Dataset entries:
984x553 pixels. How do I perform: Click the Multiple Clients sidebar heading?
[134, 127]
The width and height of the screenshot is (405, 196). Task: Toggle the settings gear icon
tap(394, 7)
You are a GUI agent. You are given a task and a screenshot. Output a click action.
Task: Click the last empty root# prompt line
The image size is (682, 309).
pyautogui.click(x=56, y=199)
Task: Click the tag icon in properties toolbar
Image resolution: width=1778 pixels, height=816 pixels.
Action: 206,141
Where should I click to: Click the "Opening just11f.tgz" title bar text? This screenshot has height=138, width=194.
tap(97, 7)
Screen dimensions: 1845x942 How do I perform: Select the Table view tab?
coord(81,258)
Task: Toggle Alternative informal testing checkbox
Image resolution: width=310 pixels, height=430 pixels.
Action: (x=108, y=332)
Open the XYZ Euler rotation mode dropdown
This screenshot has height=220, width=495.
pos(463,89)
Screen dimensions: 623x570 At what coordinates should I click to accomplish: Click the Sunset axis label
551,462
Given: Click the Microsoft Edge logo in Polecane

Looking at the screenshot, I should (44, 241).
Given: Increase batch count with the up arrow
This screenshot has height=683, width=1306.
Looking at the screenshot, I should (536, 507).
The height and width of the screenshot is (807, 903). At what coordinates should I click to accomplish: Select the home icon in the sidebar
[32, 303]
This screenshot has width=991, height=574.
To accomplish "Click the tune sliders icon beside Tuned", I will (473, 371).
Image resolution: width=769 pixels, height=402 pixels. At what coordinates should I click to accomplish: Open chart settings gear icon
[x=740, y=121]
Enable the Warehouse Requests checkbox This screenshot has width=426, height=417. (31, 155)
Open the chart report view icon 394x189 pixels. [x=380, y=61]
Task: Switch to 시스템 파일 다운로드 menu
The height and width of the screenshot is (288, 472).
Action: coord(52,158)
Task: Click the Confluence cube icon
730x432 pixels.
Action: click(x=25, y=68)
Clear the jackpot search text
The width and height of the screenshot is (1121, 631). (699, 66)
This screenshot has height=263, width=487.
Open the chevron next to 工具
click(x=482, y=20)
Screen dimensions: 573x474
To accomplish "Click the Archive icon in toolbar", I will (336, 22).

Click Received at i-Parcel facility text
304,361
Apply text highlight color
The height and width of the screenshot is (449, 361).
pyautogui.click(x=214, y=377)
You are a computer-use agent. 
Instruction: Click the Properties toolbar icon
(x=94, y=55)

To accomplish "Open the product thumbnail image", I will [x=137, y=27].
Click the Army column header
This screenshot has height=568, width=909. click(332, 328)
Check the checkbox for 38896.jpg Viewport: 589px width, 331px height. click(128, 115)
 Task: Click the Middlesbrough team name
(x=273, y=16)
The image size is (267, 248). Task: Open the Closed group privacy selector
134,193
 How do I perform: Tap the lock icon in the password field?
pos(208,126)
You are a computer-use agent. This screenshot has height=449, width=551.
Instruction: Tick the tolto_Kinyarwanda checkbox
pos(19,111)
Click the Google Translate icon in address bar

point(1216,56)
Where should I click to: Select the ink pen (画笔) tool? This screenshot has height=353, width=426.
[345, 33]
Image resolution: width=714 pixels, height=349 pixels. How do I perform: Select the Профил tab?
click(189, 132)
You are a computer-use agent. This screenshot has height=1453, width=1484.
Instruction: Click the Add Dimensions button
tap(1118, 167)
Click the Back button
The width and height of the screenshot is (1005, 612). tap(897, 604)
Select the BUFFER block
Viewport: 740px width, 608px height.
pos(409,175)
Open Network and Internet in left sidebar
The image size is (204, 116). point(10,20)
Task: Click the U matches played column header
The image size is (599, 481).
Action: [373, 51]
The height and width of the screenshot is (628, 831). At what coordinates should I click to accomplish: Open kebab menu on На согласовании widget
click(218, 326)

Short problem: Return every line of the listing above that contains the word "column". Treat the match as case-sensitive.

Result for this exercise:
Click the Army column header
Task: Click the U matches played column header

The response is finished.